Thank You for being there!

What can I say ?

If it wasn't for you I would not be here! I WILL persevere this challenge of overcoming technology just so I CAN speak to you...I envisage making it plain sailing and loving our chats !

I'm there now! Enjoying the moments of drifting with you and feeling the calm waters.

Mmmmmm..breathe deeply......................breathe deeply for 5 seconds and breathe out for 5 seconds.........does that FEEL good?

Yes  - Yes it does!

Well....when you are feeling like no-one else is listening .........................I am listening to you!

I WILL be here for you

I want to HEAR your voice telling me how it is...


NO going away...I am here. x


Lynn smiling now xx

Thursday 18 July 2013

Real Grief remembered

Yes...I remember all too well how grief is desperately cruel. We had to have our beautiful Pet put down. she was the cutest and dearest little spirit. We loved her very much.
She had little dog syndrome....a vet once declared her as having an anxiety disorder, it was always a problem taking her for a walk. She was very aggressive, I always would say, if she had to pass the RSPCA test, they would put her down, yet in the home she was delicate , very loving and so tactile.

Yes...of the things we loved, there were things we hated too, and being a facilitator of the Demartini Method I know all too well that if I use the technique I can dissolve the grief, yet somehow it seemed a betrayal to my lovely lovely Pet. I am grateful to her for showing me what others must feel like when their grief is fresh!

The Vet who injected her was really kind, she allowed the dog to go sleepy and she put her head down and we cuddled her, she was blissfully quiet, it was one of those moments in your life that you truly appreciate what you have had, not because she was gone but because she was a spirit of unconditional love and she loved us as much as we loved her, and we knew that she would continue to love us, because love never dies.

I felt her with me for a while, in the car, everywhere I turned, she had an annoying habit of following me everywhere and getting under my feet, I missed the annoyance, but then not really because I was annoyed there was no annoyance. Crazy but true. I felt that I could sense her watching me and later when I went to bed, I woke up in the middle of the night, I could feel her underneath the bed - how could that be?
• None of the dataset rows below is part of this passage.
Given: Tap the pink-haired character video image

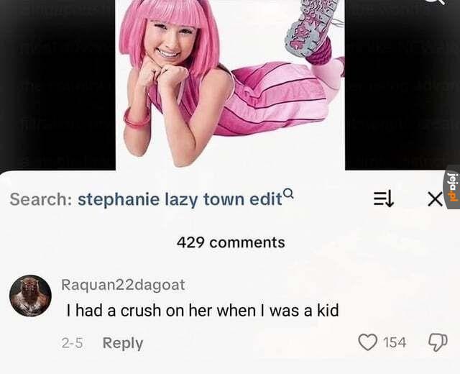Looking at the screenshot, I should click(x=230, y=85).

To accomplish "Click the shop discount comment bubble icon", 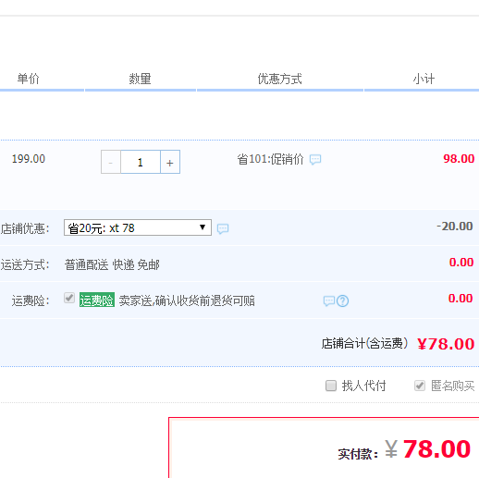I will click(223, 229).
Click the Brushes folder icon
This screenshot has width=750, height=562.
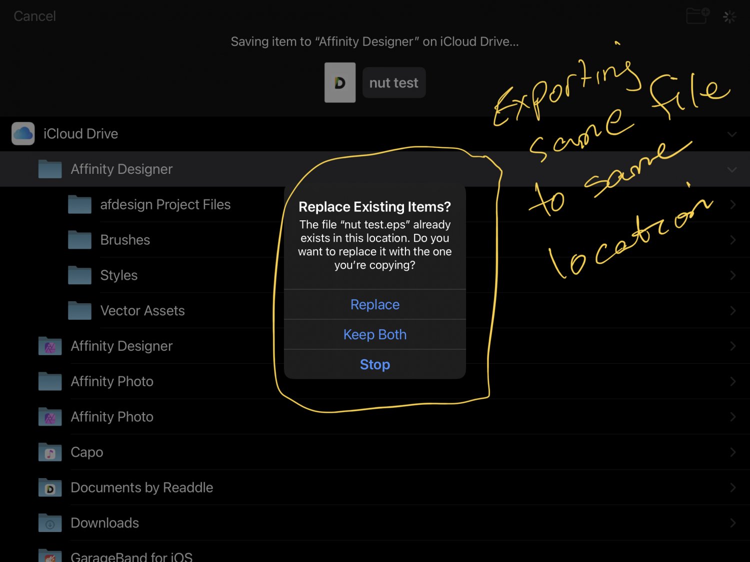[x=79, y=239]
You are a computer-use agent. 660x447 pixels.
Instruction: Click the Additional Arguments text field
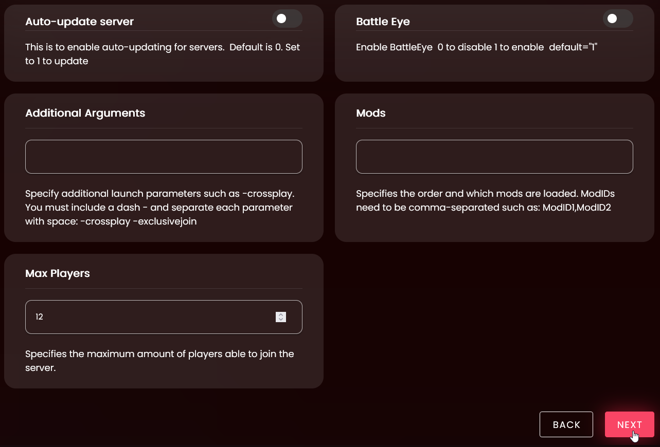click(x=164, y=157)
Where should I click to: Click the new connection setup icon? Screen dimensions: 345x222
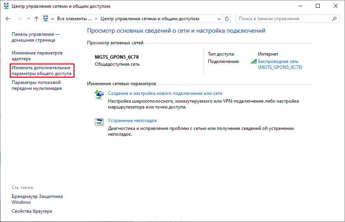tap(99, 94)
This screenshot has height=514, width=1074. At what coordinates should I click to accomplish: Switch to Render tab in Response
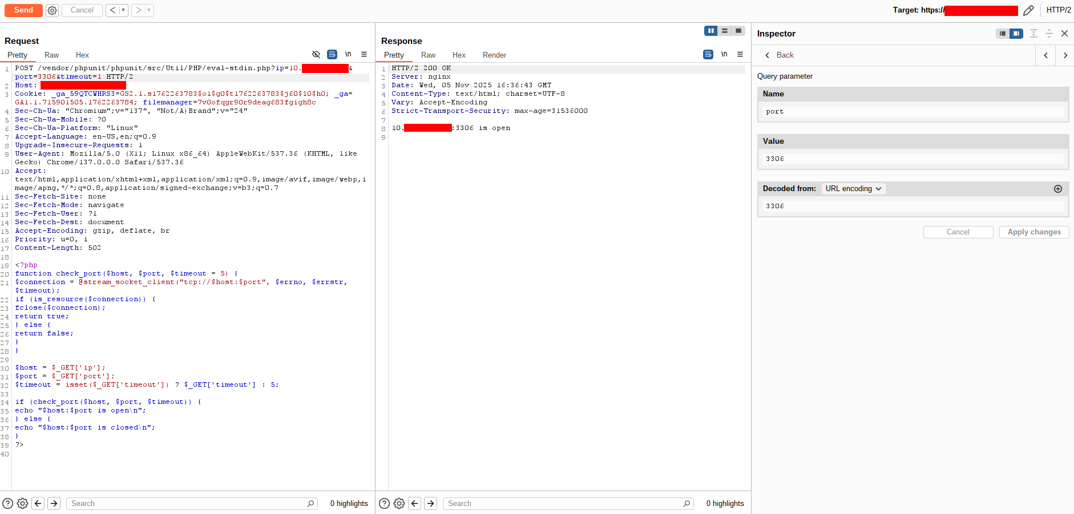point(494,55)
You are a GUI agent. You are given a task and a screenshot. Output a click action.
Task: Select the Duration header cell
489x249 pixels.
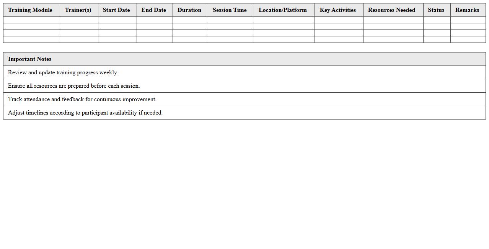pos(189,10)
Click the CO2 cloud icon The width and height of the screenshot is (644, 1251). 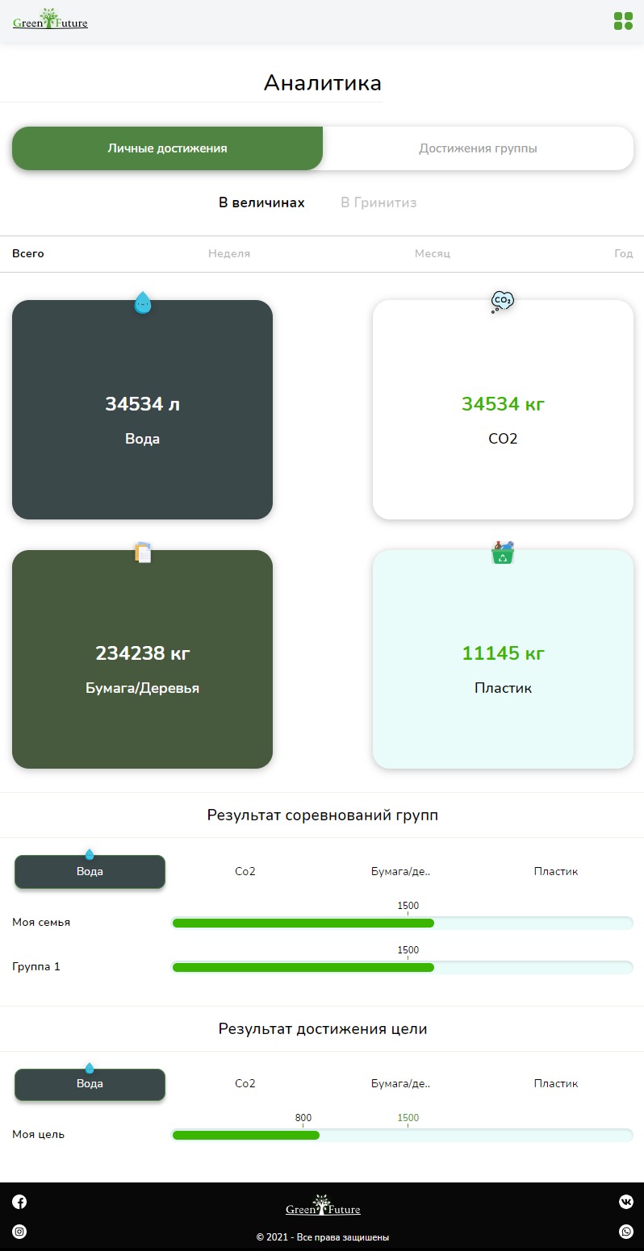[503, 302]
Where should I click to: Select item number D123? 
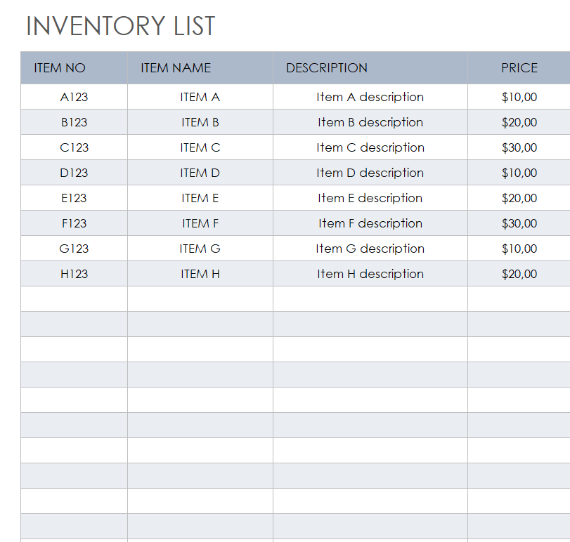74,173
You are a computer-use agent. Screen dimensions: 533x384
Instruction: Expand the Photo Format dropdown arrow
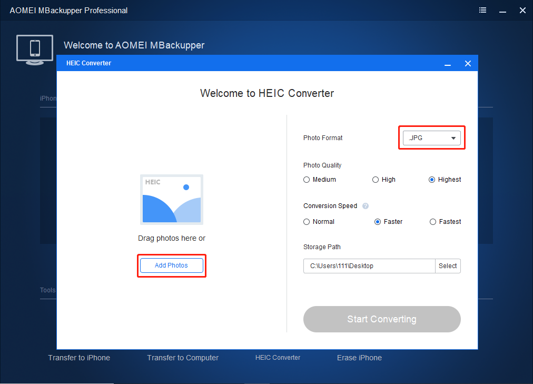[x=453, y=137]
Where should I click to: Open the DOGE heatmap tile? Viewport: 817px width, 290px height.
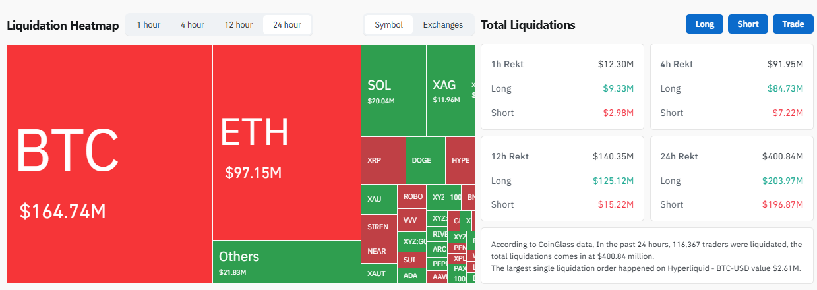point(425,160)
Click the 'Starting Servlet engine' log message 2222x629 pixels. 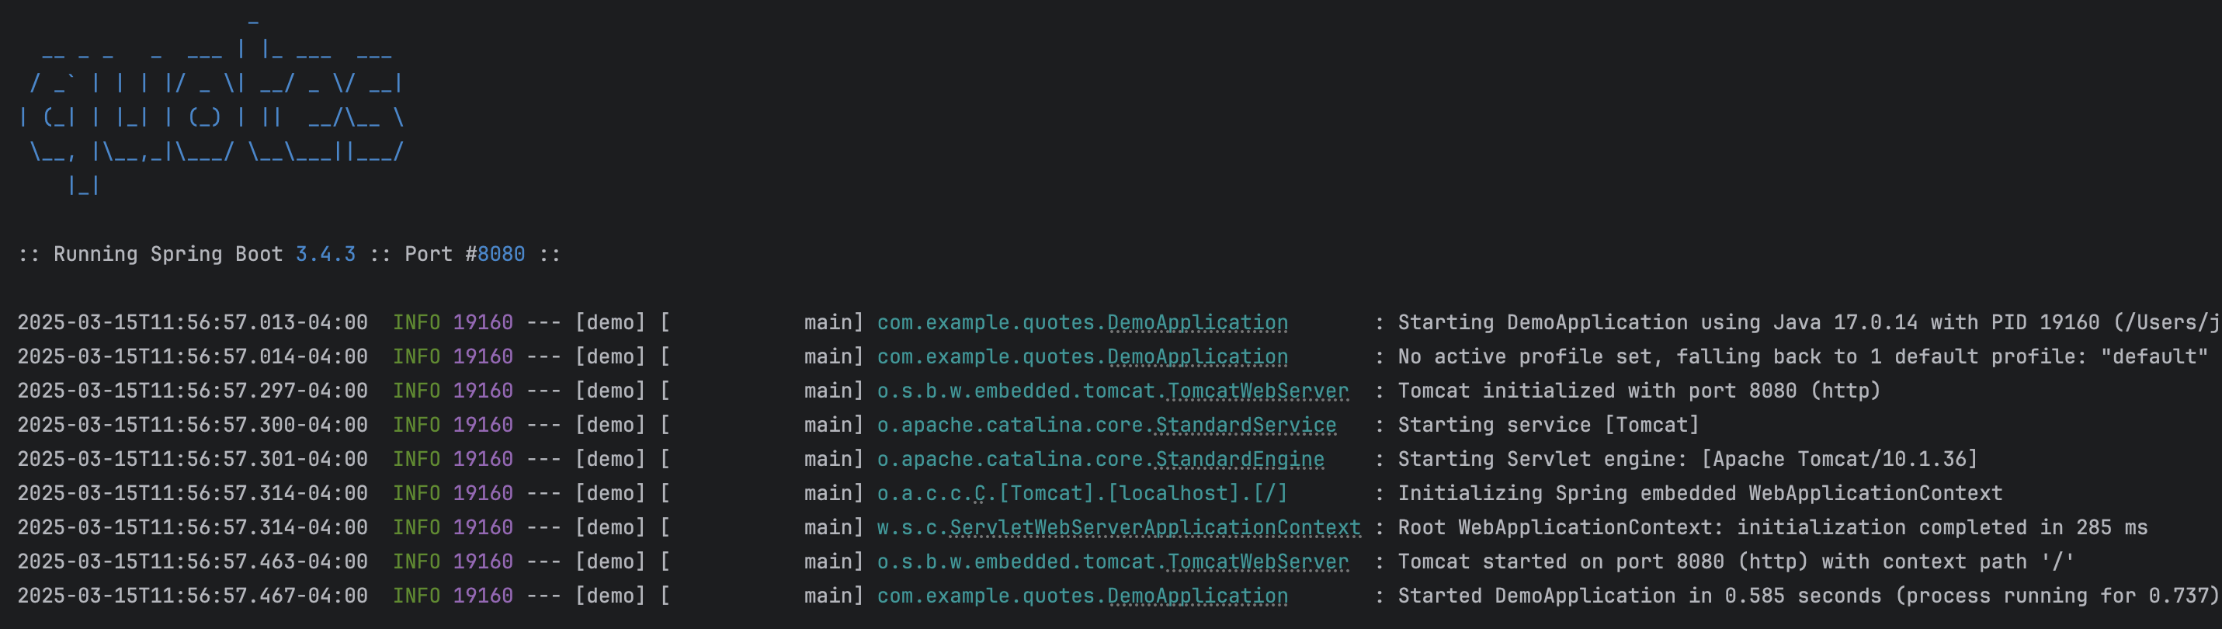coord(1686,459)
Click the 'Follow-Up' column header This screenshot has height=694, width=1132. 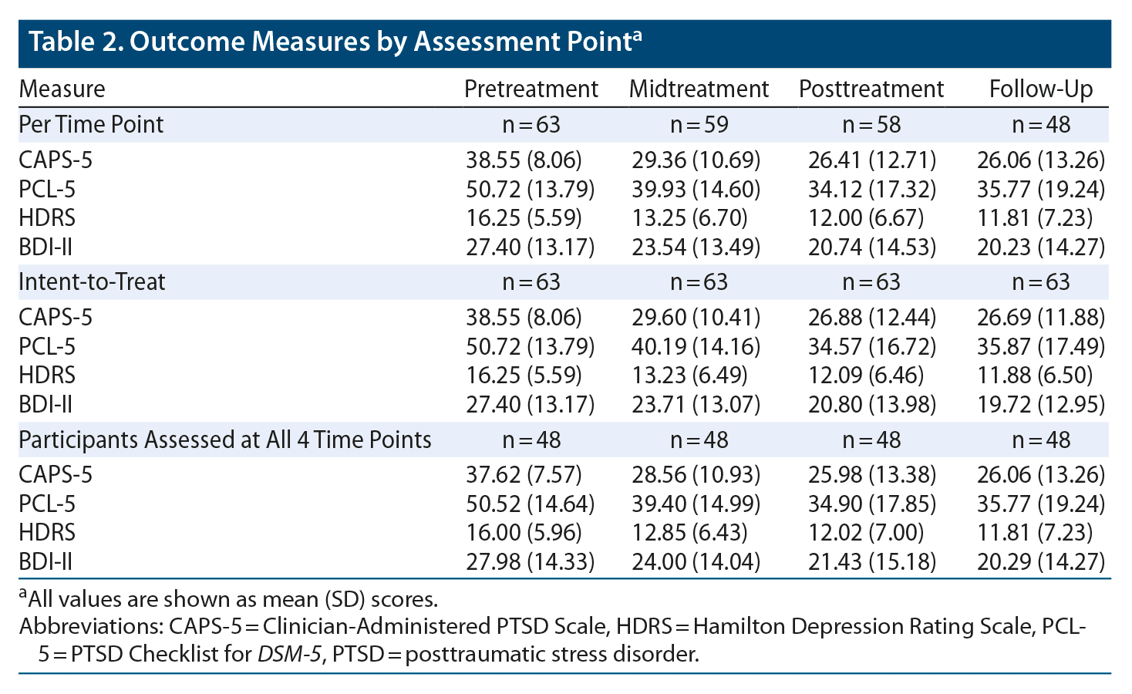pyautogui.click(x=1040, y=89)
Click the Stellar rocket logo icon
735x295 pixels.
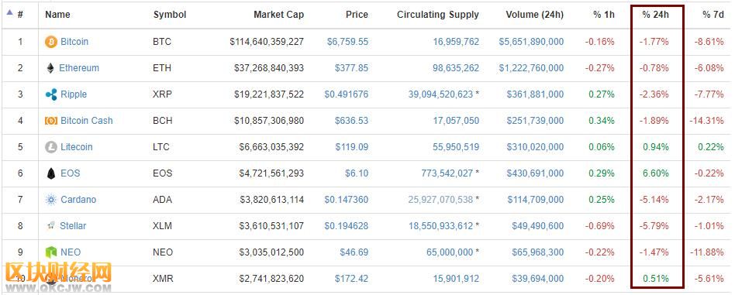[50, 226]
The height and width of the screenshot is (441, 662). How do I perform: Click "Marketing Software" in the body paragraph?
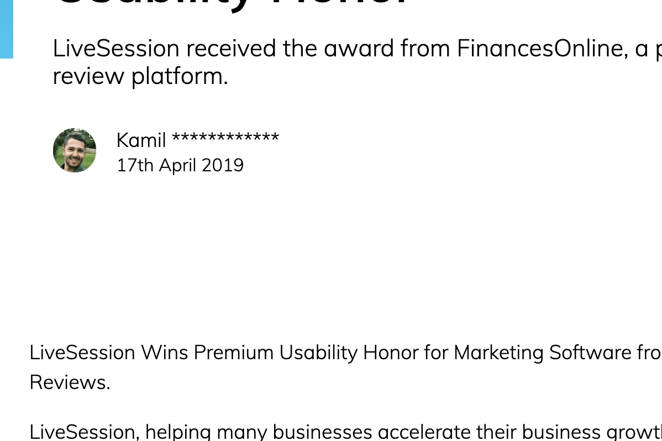pyautogui.click(x=498, y=353)
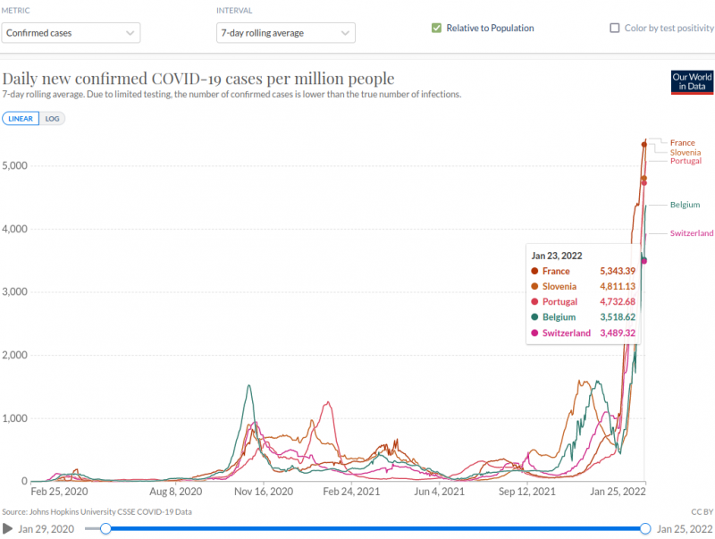Open the Metric dropdown showing Confirmed cases
The height and width of the screenshot is (539, 715).
click(71, 33)
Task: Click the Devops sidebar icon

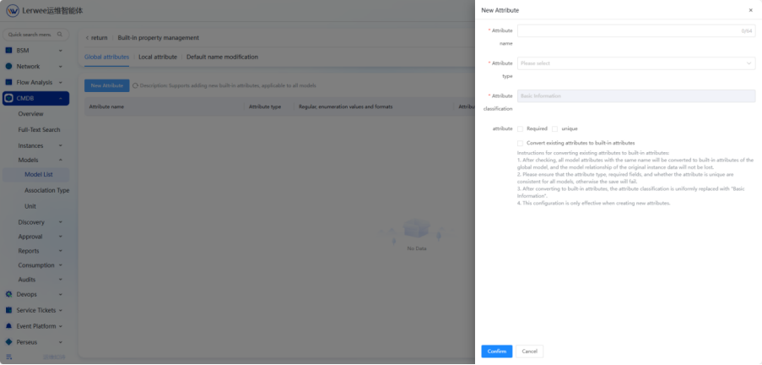Action: [9, 294]
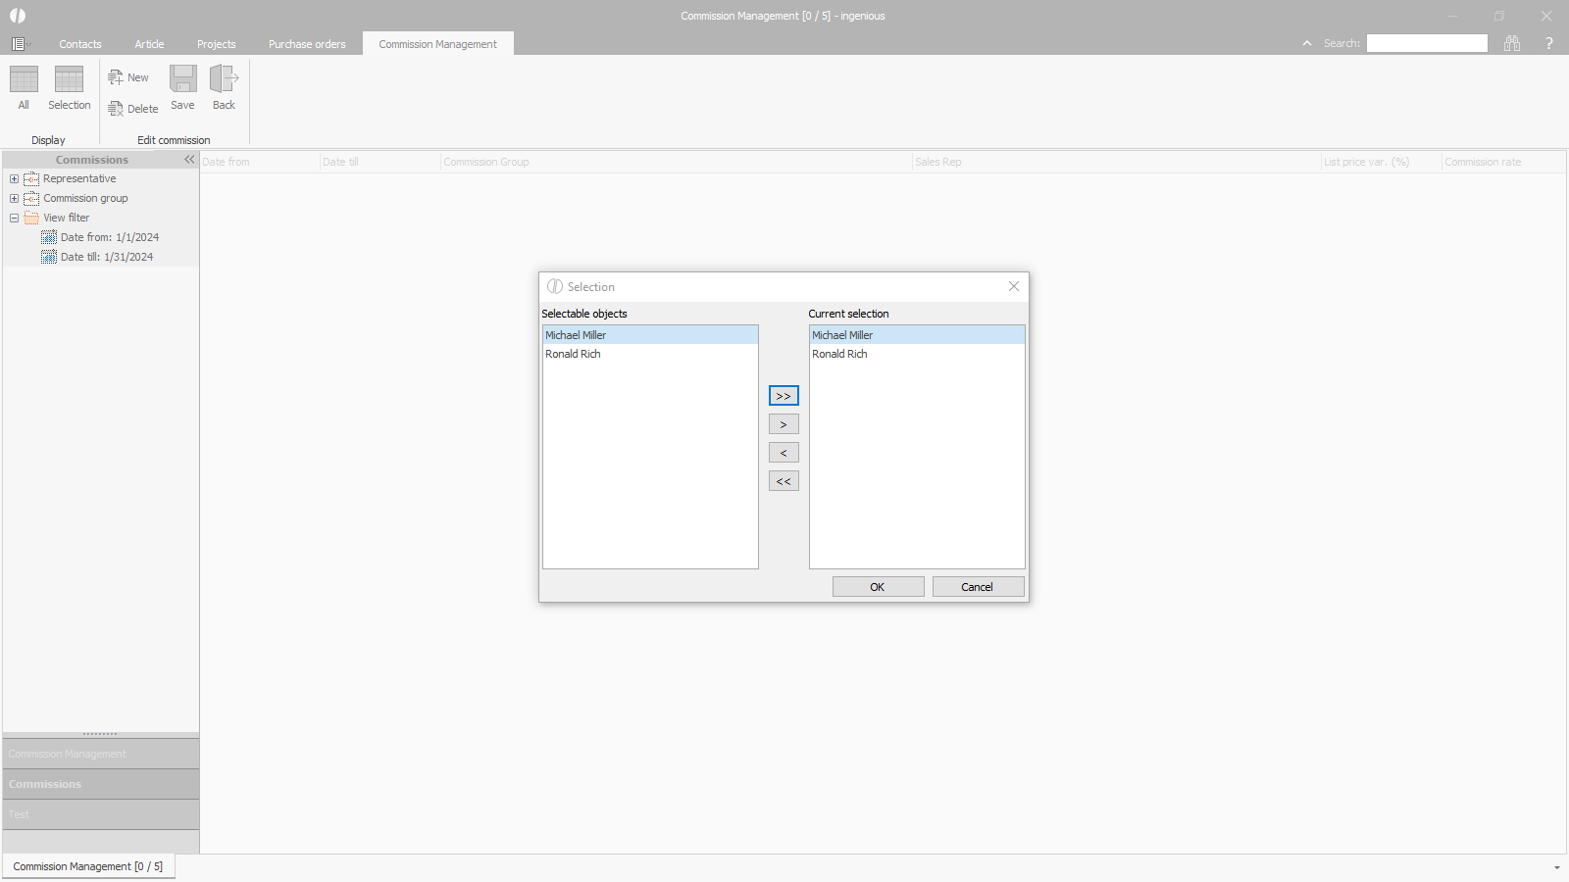Cancel the Selection dialog
1569x882 pixels.
tap(978, 587)
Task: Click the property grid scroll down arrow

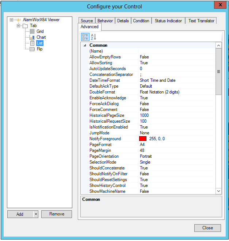Action: tap(219, 191)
She remained near me for a few days and then she left....she isn't far though I know she is happy and she knows we loved her.

I did use the Demartini Method and I must admit it helped me considerably, I haven't been crying, I have felt love for her and can talk about her without crying.

It just goes to show how conditioned we are to grief! Instead I appreciate my dog for the part she has played in my life and I appreciate her for all parts of her, and I know she was meant to stay for only this short time, and I know just how much she loves me. I feel blessed which is a good place to be after you lose a Pet.